**WORK ITEM**. An exact repetition of all the entries that follow is required.

Stored data entries:

>>>>

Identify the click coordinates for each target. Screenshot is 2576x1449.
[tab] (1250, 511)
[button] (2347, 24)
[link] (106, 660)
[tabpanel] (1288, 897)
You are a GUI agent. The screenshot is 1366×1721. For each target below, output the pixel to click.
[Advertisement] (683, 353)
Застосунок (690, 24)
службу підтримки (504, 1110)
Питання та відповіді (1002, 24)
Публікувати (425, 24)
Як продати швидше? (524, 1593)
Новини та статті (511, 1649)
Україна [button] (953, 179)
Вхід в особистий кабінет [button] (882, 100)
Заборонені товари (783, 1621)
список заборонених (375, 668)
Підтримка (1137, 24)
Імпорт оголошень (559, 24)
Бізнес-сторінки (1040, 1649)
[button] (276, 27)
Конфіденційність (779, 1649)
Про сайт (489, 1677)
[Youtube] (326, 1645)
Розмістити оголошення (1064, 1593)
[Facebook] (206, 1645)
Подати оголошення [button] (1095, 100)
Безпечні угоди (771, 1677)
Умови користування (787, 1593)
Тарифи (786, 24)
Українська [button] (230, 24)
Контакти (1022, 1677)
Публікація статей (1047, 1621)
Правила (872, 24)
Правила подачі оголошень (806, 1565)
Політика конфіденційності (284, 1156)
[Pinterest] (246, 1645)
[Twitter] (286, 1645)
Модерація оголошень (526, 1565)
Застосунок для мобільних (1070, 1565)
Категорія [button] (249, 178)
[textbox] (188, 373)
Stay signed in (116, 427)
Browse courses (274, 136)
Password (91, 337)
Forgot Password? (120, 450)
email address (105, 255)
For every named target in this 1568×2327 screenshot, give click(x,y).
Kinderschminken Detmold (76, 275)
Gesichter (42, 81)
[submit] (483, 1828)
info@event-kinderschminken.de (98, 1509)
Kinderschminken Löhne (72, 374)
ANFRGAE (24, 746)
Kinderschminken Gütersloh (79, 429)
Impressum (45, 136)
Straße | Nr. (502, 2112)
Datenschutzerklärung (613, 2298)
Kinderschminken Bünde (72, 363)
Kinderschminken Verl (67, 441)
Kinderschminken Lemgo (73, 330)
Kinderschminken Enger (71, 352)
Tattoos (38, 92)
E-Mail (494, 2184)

<<<<

**OUTPUT FOR THIS EXERCISE**.
Identify the click coordinates for each target. Screenshot is 2576x1449.
[tab] (1250, 511)
[button] (2347, 24)
[link] (106, 660)
[tabpanel] (1288, 897)
You are a GUI agent. The screenshot is 1366×1721. For each target below, output the pixel to click.
[Advertisement] (683, 353)
Застосунок (690, 24)
службу підтримки (504, 1110)
Питання та відповіді (1002, 24)
Публікувати (425, 24)
Як продати швидше? (524, 1593)
Новини та статті (511, 1649)
Україна [button] (953, 179)
Вхід в особистий кабінет [button] (882, 100)
Заборонені товари (783, 1621)
список заборонених (375, 668)
Підтримка (1137, 24)
Імпорт оголошень (559, 24)
Бізнес-сторінки (1040, 1649)
[button] (276, 27)
Конфіденційність (779, 1649)
Про сайт (489, 1677)
[Youtube] (326, 1645)
Розмістити оголошення (1064, 1593)
[Facebook] (206, 1645)
Подати оголошення [button] (1095, 100)
Безпечні угоди (771, 1677)
Умови користування (787, 1593)
Тарифи (786, 24)
Українська [button] (230, 24)
Контакти (1022, 1677)
Публікація статей (1047, 1621)
Правила (872, 24)
Правила подачі оголошень (806, 1565)
Політика конфіденційності (284, 1156)
[Pinterest] (246, 1645)
[Twitter] (286, 1645)
Модерація оголошень (526, 1565)
Застосунок для мобільних (1070, 1565)
Категорія [button] (249, 178)
[textbox] (188, 373)
Stay signed in (116, 427)
Browse courses (274, 136)
Password (91, 337)
Forgot Password? (120, 450)
email address (105, 255)
For every named target in this 1568×2327 screenshot, give click(x,y).
Kinderschminken Detmold (76, 275)
Gesichter (42, 81)
[submit] (483, 1828)
info@event-kinderschminken.de (98, 1509)
Kinderschminken Löhne (72, 374)
ANFRGAE (24, 746)
Kinderschminken Gütersloh (79, 429)
Impressum (45, 136)
Straße | Nr. (502, 2112)
Datenschutzerklärung (613, 2298)
Kinderschminken Bünde (72, 363)
Kinderschminken Verl (67, 441)
Kinderschminken Lemgo (73, 330)
Kinderschminken Enger (71, 352)
Tattoos (38, 92)
E-Mail (494, 2184)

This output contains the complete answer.